This past March marked ten years since the historic march against House Resolution 4437, which was a bill passed by the 109th House of Representatives in late 2005 during the Bush administration’s tenure. Also known as the “Border Protection, Anti-Terrorism, and Illegal Immigration Control Act,” the proposed legislation sought to make undocumented immigrants into felons for lacking citizenship and criminalize organizations offering assistance to them, including clinics, churches, and other non-profit organizations.

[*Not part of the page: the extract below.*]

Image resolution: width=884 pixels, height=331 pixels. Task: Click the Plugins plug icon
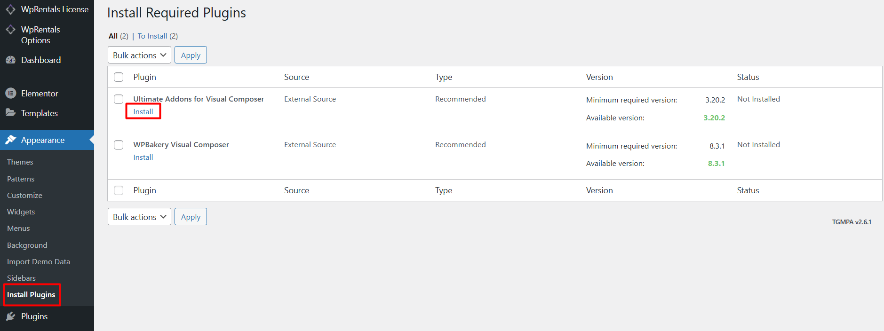tap(10, 316)
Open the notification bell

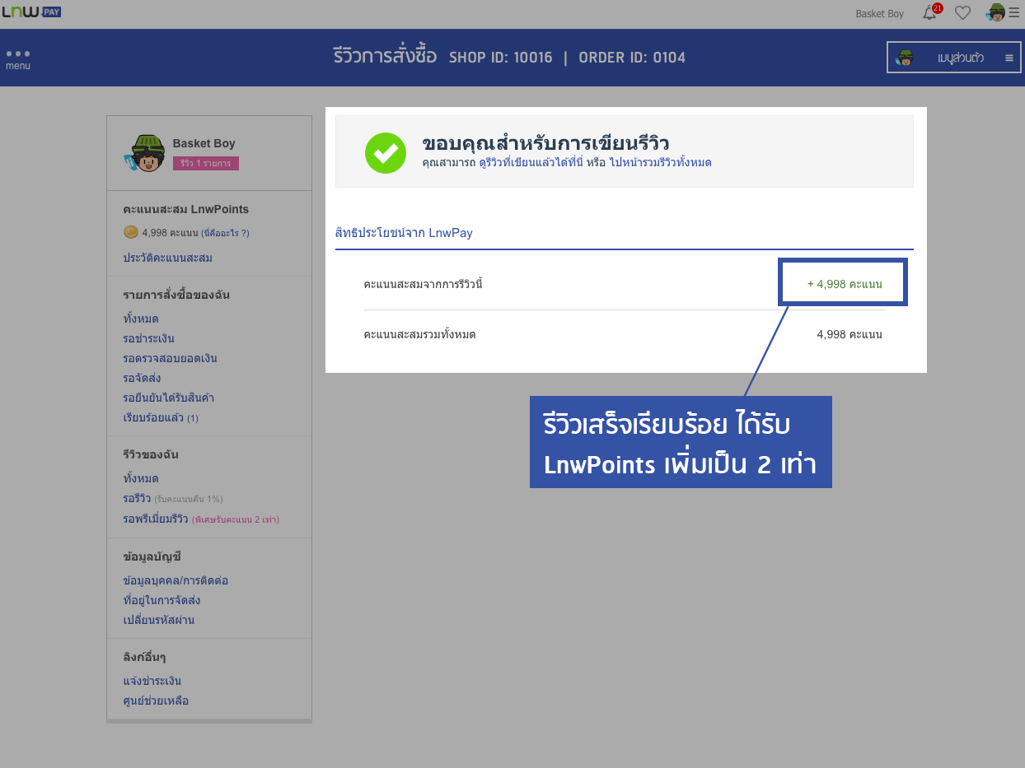929,13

I was fifteen years old in 2006, and I walked out of school with my peers to march alongside other students and workers across Los Angeles and the country in solidarity with immigrant families. Schools were on lock-down all across the city, but the voices of the students would not be repressed. The walk-outs culminated on Saturday, March 25, 2006, when an estimated 500,000 to 1 million people stormed the streets of downtown Los Angeles to protest.

LA OPINIÓN/ARCHIVES

What a marvelous time it was to be a teenager! The massive, nationwide marches pressured Congress and H.R. 4437 would ultimately not be passed by the U.S. Senate. Moreover, the marches created momentum for pro-immigrant organizers and their allies that would last for years.

Most of all, though, their energy would inspire a generation of new leaders who saw how the power of their pueblo was truly a formidable force when united; students linked arms with their parents, workers with allies, and so much more.

Today, Jimbo Times: The L.A. Storyteller still owes its foundations to a chant I first heard when marching with the people on the streets of L.A:

El pueblo unido, jamas sera vencido!

The people united will never be defeated!

J.T.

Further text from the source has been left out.